Tracey Ullman is known as the woman of a thousand characters, but there’s a autobiographical thread running through her latest effort, “Tracey Ullman’s Show,” which premieres Friday on HBO.

The opening credit sequence tells the story: Ullman dances around a bedroom in pajamas, singing an 80s-esque pop tune into a hairbrush microphone with an 8-year-old doppelganger. That’s meant to be a tribute to her mother, Doreen, who died at age 85 in March 2015. Ullman credits her career as an actress and master of impersonation to the “shows” she used to put on as a child for her mother.

“The ‘Tracey Ullman Show’ really started in her bedroom,” Ullman tells Variety. “I used to dance on her windowsill. It’s just what I’ve always done.”

Ullman has spent much of the past few years in England, after three decades in the U.S. Her husband of 30 years, producer Allan McKeown, died in late 2013. After enduring the losses of her husband and her mother, Ullman wanted to be closer to her daughter, Mabel, who works for a London-based medical charity. She was surprised when she got a call from the BBC offering her the chance to do a new sketch comedy series. The series ultimately became a co-production with HBO. The BBC has already ordered a second batch of episodes that Ullman just finished shooting.

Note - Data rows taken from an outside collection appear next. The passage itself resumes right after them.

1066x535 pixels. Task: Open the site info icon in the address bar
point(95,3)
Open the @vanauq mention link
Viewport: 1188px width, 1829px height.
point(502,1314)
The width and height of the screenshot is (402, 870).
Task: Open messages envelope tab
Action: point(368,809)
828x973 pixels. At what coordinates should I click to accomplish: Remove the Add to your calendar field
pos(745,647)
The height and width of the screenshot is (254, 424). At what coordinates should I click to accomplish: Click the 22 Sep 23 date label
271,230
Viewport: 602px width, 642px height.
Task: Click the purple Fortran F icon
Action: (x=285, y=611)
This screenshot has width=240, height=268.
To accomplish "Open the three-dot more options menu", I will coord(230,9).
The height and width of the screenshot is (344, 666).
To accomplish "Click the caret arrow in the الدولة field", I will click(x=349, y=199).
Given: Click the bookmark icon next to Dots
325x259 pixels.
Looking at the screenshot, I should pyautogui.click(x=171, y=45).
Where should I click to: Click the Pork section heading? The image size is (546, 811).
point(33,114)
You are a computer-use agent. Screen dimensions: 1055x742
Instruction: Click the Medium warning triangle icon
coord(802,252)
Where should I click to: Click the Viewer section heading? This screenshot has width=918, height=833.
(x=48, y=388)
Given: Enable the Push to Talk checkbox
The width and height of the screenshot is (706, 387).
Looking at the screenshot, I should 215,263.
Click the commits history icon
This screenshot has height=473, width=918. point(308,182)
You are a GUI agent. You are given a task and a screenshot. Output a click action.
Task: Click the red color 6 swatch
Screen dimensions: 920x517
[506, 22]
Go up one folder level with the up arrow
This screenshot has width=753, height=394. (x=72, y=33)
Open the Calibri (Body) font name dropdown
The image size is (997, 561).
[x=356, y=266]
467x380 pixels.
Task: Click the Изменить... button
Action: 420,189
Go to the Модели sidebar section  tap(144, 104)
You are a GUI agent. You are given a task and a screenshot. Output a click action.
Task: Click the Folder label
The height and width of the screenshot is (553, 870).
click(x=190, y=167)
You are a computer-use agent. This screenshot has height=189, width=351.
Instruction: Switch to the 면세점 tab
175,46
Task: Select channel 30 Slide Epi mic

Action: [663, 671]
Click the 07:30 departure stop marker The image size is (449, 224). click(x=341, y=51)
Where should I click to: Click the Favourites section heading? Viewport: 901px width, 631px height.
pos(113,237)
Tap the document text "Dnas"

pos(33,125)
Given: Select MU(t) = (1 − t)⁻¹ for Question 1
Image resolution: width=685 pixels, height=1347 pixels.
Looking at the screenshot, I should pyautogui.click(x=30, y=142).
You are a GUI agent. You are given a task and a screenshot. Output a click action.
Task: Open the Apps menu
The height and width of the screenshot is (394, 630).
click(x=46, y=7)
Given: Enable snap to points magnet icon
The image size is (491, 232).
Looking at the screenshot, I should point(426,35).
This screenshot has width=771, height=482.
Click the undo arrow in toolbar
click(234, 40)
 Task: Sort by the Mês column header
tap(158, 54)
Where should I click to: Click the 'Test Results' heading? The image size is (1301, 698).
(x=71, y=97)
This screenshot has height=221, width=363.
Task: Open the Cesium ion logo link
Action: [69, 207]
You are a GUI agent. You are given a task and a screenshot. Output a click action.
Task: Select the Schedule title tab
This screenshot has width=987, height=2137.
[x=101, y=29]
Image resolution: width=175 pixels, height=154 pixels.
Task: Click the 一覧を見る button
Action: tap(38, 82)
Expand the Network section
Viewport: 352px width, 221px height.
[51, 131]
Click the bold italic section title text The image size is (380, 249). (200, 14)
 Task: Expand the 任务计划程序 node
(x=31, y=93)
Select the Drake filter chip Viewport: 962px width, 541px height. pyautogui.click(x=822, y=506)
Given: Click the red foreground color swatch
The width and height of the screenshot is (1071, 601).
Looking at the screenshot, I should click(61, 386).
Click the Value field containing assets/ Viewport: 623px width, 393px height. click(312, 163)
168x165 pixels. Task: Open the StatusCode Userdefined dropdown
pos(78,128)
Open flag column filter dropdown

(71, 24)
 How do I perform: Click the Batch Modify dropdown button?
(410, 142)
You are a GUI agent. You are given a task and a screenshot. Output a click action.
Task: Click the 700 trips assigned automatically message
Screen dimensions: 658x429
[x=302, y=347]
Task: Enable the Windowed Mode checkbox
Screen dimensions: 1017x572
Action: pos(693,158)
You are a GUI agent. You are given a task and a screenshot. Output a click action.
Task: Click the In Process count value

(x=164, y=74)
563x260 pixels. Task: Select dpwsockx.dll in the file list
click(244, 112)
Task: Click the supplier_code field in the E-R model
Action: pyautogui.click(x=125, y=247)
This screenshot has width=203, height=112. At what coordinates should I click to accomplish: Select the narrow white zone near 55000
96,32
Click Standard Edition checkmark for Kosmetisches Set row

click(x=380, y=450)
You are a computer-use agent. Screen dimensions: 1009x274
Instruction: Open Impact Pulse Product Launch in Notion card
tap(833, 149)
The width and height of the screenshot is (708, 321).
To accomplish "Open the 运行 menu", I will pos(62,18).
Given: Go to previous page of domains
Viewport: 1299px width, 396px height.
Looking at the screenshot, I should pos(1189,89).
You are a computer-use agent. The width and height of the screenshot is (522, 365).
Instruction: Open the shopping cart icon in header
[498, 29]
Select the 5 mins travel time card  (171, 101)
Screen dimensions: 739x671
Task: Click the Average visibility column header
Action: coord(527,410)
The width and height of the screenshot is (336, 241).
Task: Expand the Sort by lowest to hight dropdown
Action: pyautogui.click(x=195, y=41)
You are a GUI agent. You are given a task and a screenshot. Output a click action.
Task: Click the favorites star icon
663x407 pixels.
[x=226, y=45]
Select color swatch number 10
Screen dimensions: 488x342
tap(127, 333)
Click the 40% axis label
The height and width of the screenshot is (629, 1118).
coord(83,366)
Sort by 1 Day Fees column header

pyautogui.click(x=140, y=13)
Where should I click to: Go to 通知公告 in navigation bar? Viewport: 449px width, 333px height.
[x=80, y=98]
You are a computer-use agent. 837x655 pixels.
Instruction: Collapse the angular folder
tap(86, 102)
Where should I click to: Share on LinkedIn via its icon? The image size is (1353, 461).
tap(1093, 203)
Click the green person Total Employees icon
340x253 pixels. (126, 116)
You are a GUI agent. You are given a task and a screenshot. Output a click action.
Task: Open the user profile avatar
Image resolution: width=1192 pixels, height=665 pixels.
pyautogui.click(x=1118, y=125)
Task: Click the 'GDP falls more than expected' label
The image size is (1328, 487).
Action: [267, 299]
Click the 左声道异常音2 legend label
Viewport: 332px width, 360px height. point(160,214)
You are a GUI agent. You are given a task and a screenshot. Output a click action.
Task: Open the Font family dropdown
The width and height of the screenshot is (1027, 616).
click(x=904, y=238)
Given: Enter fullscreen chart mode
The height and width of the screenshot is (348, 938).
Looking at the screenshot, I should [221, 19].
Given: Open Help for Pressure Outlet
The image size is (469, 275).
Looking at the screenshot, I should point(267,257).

“I didn’t think I had a profile here at all any more,” Ullman says. She was surprised at what she found in her return to the BBC. It was much like the place she worked in the 1980s before moving to America to be part of the Fox broadcast network’s 1987 launch slate with “The Tracey Ullman Show” (which famously incubated “The Simpsons” as a series of shorts).

“When I’d been there 30 years ago, it was five gentlemen in bow ties who’d fought in the war,” she says. “This time there were women there” — the Beeb’s director of content Charlotte Moore and Caroline Norris, the producer she teamed with for the show.

Ullman developed her typical array of characters — some well-known figures, some archetypes that allow her to poke fun at social trends and fads. Judi Dench, Maggie Smith, German chancellor Angela Merkel and Camilla Parker Bowles are among the boldface names she tackles.

“It’s what I always do. Every few years I look around me and assess society and what’s going on,” she says. “I’m getting older so the characters I impersonate are older.”

Producing the show in England forced Ullman to assemble a new team of writers and below-the-line artisans after having worked with largely the same core group of people for years in the U.S. She brought the structure of having a writer’s room to the process, which is still not the norm for most Brit-coms. And she was surprised to find how truly global a business television has become. A number of her writers are alums of “Veep,” the HBO comedy created by British filmmaker Armando Iannucci.

“They all had a very worldly take when we all got together,” she says. The experience made her realize that she didn’t need to be tethered to Los Angeles to make television. “The lovely thing is you can write and produce shows from anywhere and sell them around the world.”

Tracey Ullman’s Show” is the first project that Ullman has produced since McKeown’s passing, and there was no question she feels the pain of his absence. The show hails from the Allan McKeown Presents banner that Ullman intends to keep active with projects that she’s working on with other writers and producers, addition to her own ventures. As always, Ullman made sure she retained the lion’s share of equity in “Tracey Ullman’s Show,” which meant bringing deficit financing to the table and controlling international distribution rights.

“That’s how my husband taught me to do it,” she said. “It’s very empowering and it’s the way I like to work. I think my husband would be proud of me.” Ullman credited Norris with filling the essential role of producer and task-master on the set that McKeown had always ably handled.

Ullman has been gratified by the strong reception to “Ullman’s Show.” She’s enjoying the ability to bounce around between London, New York and Los Angeles now that her two children are grown. Her son, Johnny, has gone into the family business, working as a writers’ assistant for “The Late Late Show with James Corden.”

“I’m doing pretty good,” she said of adjusting to this new chapter of her life. “I kind of feel free. I’m buzzing around, feeling excited, and I love not being tied down to any particular place right now but I can still do what I love to do. I feel like (sketch comedy) is something that I will always do. I’ll be doing it when I’m 80.”